**MATERIAL PROVIDED**:
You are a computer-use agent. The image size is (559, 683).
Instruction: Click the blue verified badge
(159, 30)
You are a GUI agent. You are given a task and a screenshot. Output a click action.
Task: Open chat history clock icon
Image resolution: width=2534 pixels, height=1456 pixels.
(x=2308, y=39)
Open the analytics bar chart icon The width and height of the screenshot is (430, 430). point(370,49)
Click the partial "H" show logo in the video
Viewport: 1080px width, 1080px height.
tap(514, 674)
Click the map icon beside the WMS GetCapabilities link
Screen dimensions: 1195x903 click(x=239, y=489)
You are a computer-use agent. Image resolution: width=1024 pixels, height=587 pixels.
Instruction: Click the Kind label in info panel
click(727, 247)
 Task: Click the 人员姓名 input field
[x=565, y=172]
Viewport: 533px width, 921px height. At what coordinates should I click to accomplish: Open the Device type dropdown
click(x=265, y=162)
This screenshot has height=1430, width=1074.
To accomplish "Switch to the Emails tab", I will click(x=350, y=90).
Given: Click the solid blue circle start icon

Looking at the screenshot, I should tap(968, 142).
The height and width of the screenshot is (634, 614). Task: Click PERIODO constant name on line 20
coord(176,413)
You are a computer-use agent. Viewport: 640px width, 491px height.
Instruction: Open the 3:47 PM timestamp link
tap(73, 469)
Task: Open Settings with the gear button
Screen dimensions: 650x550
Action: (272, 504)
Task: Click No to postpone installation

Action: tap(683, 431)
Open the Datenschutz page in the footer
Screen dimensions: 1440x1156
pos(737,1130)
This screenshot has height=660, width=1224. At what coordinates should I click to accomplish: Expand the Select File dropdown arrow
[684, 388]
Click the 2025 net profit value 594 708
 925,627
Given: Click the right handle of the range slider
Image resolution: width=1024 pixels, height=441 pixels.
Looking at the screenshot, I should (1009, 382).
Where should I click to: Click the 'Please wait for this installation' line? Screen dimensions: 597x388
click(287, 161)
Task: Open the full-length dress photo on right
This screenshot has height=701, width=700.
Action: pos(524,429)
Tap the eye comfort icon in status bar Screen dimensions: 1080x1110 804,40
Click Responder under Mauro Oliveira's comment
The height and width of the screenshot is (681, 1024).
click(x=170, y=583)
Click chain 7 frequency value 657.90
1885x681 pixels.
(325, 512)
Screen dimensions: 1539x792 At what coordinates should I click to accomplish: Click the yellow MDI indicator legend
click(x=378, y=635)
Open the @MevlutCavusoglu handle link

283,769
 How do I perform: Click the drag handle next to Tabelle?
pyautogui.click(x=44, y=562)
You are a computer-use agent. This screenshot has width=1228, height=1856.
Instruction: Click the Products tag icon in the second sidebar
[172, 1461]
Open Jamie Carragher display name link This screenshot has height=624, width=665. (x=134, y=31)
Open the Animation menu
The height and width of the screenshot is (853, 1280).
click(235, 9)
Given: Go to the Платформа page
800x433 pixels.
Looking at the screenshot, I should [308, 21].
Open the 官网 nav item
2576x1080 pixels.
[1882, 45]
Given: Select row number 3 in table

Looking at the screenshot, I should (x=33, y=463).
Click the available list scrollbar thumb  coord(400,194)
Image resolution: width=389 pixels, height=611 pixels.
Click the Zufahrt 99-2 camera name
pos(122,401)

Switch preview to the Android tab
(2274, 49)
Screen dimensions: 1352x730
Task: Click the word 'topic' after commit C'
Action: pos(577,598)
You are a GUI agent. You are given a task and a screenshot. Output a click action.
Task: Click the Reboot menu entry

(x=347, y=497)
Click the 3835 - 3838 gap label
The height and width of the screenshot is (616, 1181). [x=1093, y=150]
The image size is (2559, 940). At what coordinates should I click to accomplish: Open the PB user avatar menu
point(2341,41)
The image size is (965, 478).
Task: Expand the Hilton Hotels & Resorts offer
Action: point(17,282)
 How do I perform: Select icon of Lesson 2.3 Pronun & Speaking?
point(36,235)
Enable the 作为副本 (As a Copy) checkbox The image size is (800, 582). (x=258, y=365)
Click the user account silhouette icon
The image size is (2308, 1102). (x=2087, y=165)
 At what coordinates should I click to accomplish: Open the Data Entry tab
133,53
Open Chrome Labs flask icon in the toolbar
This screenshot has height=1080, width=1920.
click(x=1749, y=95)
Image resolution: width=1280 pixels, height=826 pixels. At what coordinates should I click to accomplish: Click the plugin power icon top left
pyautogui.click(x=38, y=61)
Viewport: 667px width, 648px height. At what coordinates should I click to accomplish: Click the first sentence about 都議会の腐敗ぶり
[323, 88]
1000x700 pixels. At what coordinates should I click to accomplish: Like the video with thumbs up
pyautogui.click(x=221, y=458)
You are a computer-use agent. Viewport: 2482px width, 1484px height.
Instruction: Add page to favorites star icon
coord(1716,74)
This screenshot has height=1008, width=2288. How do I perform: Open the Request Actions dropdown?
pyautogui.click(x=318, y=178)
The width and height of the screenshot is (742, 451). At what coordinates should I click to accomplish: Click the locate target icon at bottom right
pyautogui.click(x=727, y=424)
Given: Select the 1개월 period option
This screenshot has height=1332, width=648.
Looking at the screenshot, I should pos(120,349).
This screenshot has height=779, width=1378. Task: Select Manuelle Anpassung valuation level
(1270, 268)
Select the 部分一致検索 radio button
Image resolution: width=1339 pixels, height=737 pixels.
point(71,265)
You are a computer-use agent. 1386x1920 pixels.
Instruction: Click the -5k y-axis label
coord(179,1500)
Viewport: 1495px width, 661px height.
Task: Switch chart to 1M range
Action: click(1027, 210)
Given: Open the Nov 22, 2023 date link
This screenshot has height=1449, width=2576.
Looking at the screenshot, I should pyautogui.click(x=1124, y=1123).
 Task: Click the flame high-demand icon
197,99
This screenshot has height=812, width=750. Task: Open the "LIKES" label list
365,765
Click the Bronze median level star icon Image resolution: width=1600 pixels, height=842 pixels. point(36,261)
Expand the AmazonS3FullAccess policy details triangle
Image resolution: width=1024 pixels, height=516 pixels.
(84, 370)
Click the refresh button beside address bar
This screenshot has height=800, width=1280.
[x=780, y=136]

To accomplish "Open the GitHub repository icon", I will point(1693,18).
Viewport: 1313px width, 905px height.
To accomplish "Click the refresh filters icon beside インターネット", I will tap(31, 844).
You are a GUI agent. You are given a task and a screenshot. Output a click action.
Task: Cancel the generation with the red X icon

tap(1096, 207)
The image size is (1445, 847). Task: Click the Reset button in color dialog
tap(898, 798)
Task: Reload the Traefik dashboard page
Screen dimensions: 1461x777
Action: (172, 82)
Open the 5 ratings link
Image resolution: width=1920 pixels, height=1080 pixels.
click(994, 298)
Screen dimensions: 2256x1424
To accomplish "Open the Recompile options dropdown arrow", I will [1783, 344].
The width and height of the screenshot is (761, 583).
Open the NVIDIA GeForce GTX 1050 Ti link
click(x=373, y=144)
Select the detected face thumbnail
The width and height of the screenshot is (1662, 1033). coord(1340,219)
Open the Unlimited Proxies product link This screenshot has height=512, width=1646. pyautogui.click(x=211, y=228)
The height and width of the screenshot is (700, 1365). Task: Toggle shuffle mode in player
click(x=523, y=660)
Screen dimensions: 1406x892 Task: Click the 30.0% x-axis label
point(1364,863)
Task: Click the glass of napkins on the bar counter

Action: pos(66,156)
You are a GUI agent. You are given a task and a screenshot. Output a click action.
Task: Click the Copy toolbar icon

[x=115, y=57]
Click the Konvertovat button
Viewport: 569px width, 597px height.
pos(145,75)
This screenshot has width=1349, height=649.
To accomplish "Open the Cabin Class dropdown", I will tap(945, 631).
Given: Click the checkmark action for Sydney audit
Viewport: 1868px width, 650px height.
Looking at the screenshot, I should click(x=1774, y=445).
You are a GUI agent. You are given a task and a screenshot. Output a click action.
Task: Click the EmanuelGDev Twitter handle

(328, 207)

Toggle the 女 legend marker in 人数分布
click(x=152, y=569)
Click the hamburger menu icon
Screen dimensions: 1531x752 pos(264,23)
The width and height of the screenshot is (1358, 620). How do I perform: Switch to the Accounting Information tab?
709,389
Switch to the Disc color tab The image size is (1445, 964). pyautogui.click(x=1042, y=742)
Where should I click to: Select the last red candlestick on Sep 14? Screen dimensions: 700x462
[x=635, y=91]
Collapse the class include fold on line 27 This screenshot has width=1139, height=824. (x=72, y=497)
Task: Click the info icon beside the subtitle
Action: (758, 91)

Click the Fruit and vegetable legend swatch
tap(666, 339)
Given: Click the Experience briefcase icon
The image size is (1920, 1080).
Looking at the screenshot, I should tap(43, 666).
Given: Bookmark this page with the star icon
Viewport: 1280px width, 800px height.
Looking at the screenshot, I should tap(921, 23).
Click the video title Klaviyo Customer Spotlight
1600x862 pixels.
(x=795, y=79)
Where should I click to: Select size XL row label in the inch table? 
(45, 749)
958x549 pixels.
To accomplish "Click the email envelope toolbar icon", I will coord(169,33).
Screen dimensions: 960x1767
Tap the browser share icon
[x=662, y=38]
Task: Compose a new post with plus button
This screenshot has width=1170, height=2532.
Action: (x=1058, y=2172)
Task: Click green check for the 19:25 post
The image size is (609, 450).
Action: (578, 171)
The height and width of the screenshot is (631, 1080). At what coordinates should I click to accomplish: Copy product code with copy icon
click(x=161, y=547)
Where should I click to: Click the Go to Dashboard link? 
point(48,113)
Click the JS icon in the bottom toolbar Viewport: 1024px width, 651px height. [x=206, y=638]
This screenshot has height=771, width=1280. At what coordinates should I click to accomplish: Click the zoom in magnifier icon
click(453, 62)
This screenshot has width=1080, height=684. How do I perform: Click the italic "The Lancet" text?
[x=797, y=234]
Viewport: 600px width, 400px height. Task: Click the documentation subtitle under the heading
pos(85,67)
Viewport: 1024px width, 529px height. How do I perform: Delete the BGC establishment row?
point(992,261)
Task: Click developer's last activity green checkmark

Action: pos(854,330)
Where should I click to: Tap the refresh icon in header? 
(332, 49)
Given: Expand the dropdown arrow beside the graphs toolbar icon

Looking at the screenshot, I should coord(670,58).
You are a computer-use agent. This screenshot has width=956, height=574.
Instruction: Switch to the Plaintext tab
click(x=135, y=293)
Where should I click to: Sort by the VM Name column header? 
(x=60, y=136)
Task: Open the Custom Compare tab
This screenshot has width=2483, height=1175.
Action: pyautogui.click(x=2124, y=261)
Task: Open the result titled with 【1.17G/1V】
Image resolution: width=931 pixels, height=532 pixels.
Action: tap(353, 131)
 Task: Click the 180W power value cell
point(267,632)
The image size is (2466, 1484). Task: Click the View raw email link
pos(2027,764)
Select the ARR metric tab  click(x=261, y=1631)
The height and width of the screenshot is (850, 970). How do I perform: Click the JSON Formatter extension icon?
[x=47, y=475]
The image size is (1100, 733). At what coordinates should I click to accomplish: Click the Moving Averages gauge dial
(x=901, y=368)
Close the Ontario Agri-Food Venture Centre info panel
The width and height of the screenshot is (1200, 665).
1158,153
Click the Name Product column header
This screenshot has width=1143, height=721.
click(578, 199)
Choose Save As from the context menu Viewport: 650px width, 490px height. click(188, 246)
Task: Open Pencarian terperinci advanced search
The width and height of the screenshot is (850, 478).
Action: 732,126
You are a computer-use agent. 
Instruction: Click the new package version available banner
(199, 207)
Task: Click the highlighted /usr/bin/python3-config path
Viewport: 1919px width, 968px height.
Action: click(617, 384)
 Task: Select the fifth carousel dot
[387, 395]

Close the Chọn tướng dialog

**WHAT NEEDS TO BE DONE**:
Find every line in the data above that contains the word "Toggle" and copy each of those lines.

**EXERCISE OUTPUT**:
The height and width of the screenshot is (700, 1365). Task: Toggle shuffle mode in player
Toggle the 女 legend marker in 人数分布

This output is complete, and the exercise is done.